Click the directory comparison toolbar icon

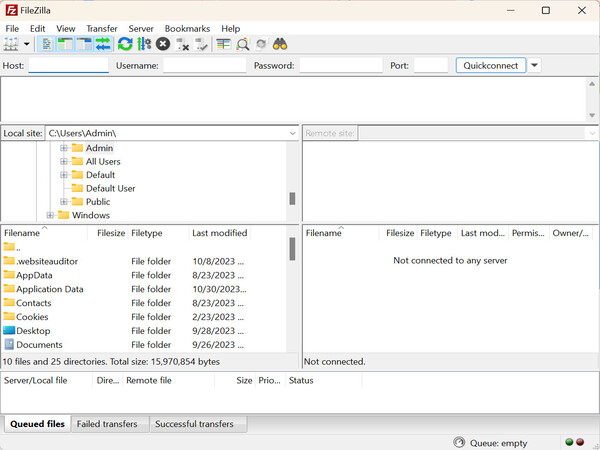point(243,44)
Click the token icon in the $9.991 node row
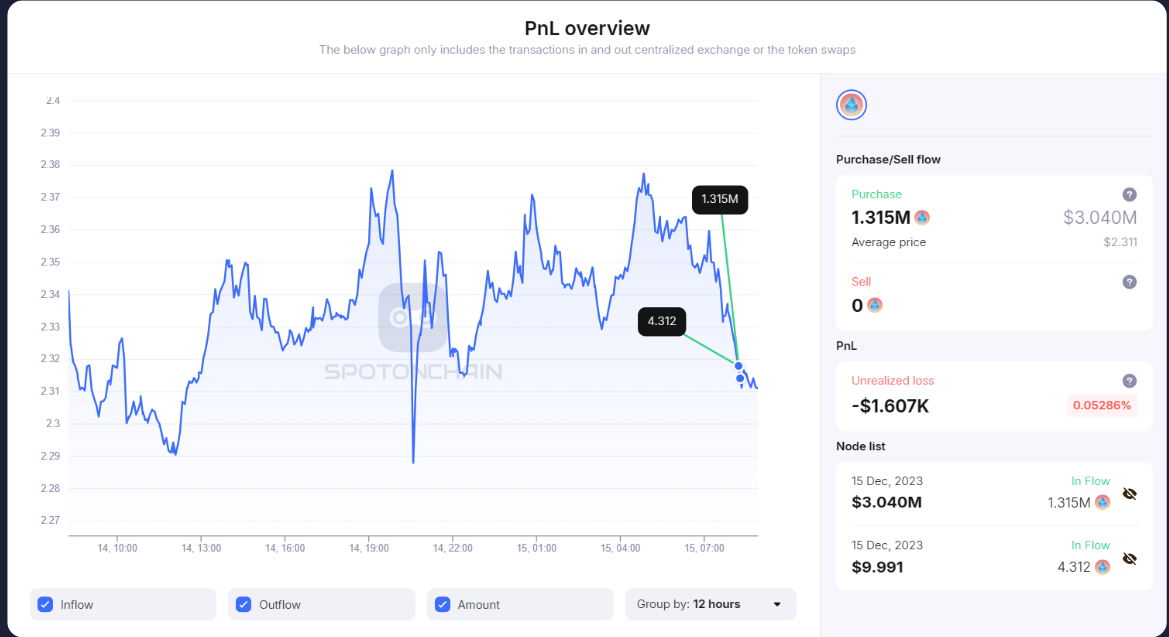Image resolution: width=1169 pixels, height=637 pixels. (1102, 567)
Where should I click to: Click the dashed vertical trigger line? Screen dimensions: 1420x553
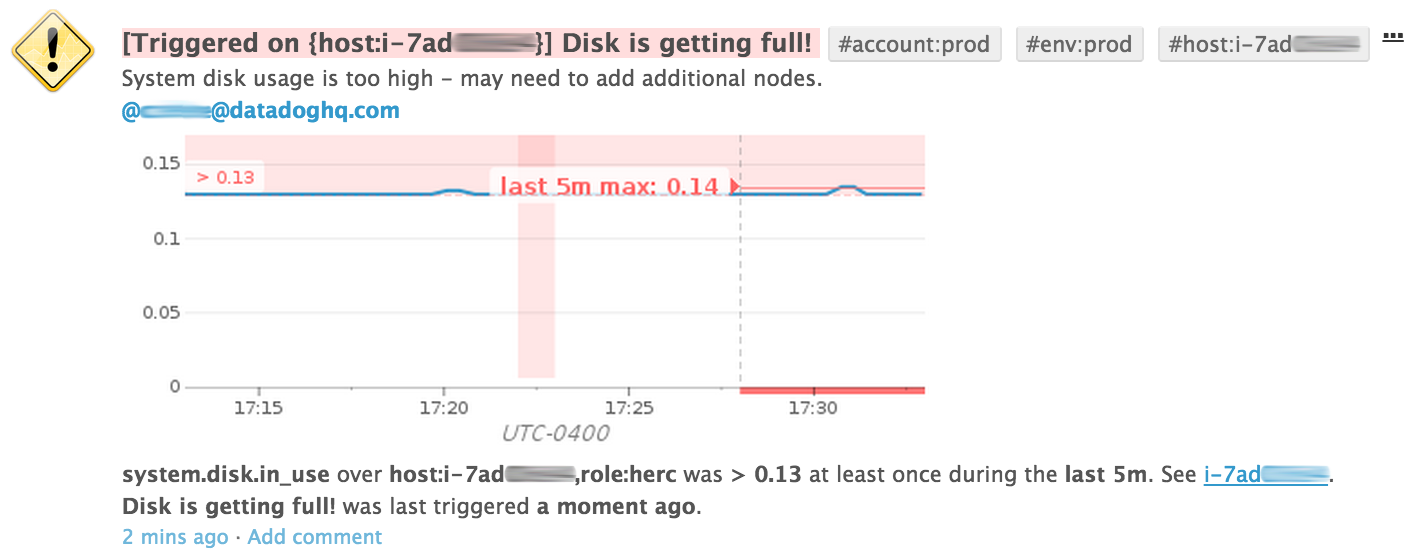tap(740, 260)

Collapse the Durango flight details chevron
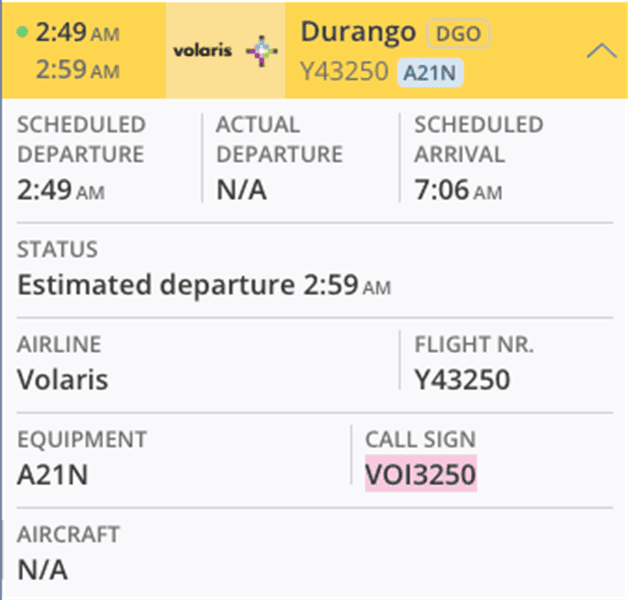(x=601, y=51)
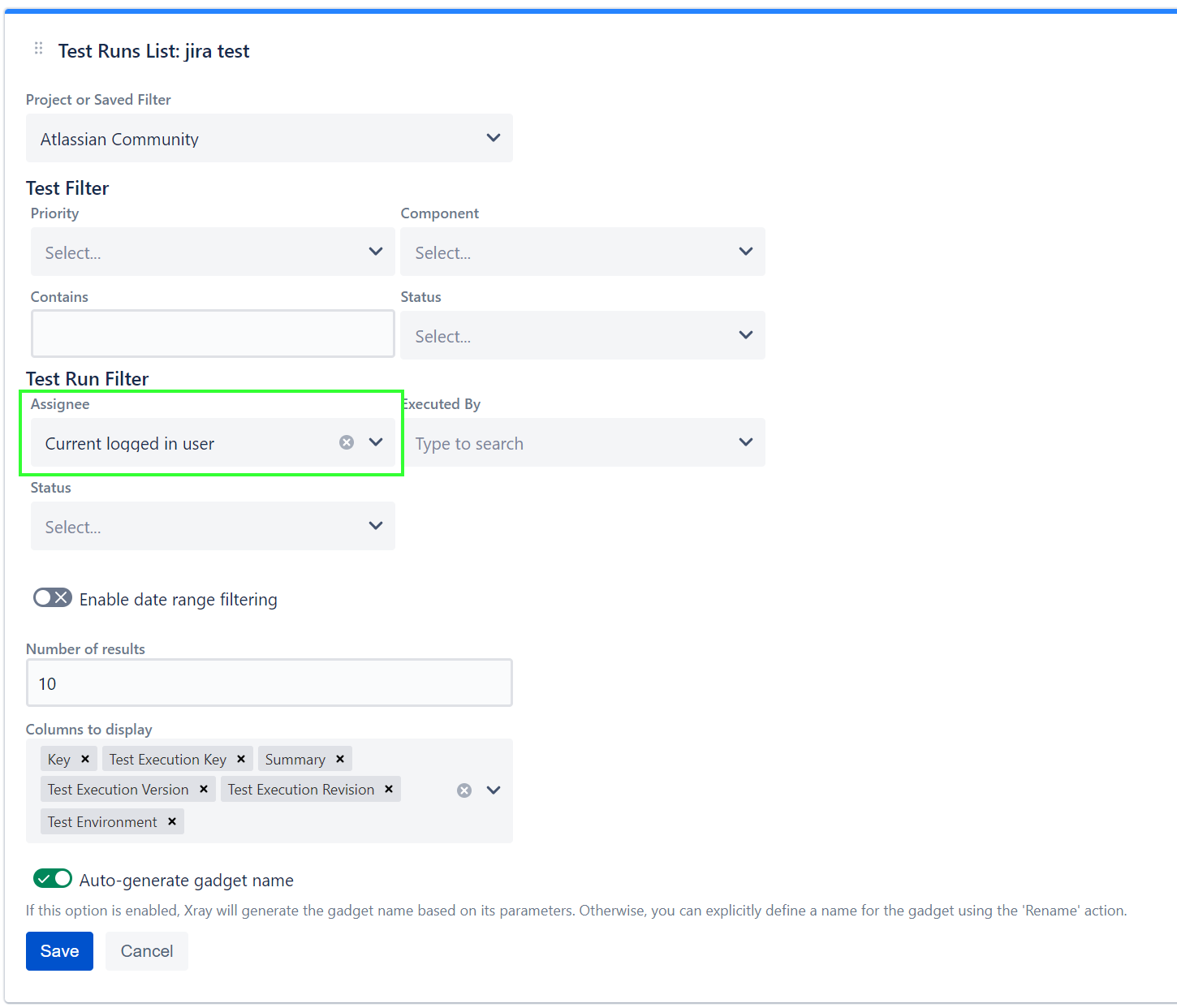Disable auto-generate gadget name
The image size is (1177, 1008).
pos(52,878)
::::::
▸ Given instruction
Rewrite all the records above with "icon" switched to "button" and nothing else changed, leaving out the pictures.

▸ Exercise answer
Click the directory comparison toolbar button

point(243,44)
Click the token button in the $9.991 node row
Image resolution: width=1169 pixels, height=637 pixels. (1102, 567)
Where should I click to: Click the dashed vertical trigger line? Screen dimensions: 1420x553
tap(740, 260)

Collapse the Durango flight details chevron
(x=601, y=51)
Disable auto-generate gadget name
The image size is (1177, 1008).
pos(52,878)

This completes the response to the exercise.